La maîtresse a fait son bilan sur cette année pas comme les autres: beaucoup d’enfants et parmi eux plusieurs présentant un malaise important durant les premiers mois, le travail de tenue du journal de classe avec moi, et de très nombreux projets du REP, tous plus ou moins intéressants mais engageant l’équipe. Voilà la complexité vraie du métier.

Pour ce qui est du travail avec moi, M dit qu’avec le recul de l’année, elle se rend compte qu’elle a pris de plus en plus de temps pour expliquer aux enfants pourquoi on faisait les choses et ce qu’ils étaient en train d’apprendre.
Elle trouve qu’elle est, elle-même, bien plus sûre d’elle parce qu’elle sait où elle va et que les enfants viennent sereinement à l’école dont ils savent à quoi elle sert.
Pour ma part, cette clarté des apprentissages scolaires me semble beaucoup plus importante en milieu défavorisé qu’ailleurs. Car en REP, seule la maîtresse peut le leur dire et le leur montrer.


M considère que TOUS les enfants de sa classe ont progressé. Les troubles de PAP ont été analysés par les équipes médico-éducatives et le dossier MDPH est en cours. L’accompagnement de la famille est long et délicat. On l’oublie trop souvent: il ne suffit pas de « signaler » un enfant qui ne va pas bien, il y a tous les efforts au jour le jour à mener, et sur l’année. Ily, l’enfant qui se mettait en colère dès que quelque chose ne lui allait pas est maintenant beaucoup plus calme et surtout, il aime venir à l’école. Enfin, le groupe-classe a trouvé sa vitesse de croisière. En voici un exemple sur consigne de dessin en fin d’année.

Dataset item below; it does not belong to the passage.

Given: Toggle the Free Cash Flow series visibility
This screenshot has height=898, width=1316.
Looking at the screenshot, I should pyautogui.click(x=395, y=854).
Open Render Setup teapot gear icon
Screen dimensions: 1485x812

Tous les enfants ont dessiné, ce qui est un gage d’engagement scolaire.
Il va de soi que l’interprétation de ces dessins ne renverrait pas à des vies de bonheur… Plusieurs enfants ne « peuvent pas » fermer un trait circulaire, signe de représentation stable d’un monde ordonné. Plusieurs enfants redonnent un dessin dont le modèle est d’un adulte ou de grand frère, ce qui dénote une non-confiance dans leur propre habileté et une énorme envie de ressembler à ces grands…
Cependant, de nombreux dessins sont accompagnés d’une SIGNATURE, ligne brisée plus ou moins longue qui simule l’écriture cursive de M. Voilà une vraie évaluation. Ces enfants sont sur la route de l’écrit. Non pas parce qu’ils simulent quelque chose qu’ils ont vu mais parce qu’au moment où ils font ce tracé, ILS DISENT LEUR PRENOM EN LANGAGE INTERIEUR. C’est là que se joue la représentation juste de l’écrit comme modalité du langage. Ce n’est pas une question technique. C’est une question intellectuelle. Ces enfants commencent à « penser » avec des mots écrits.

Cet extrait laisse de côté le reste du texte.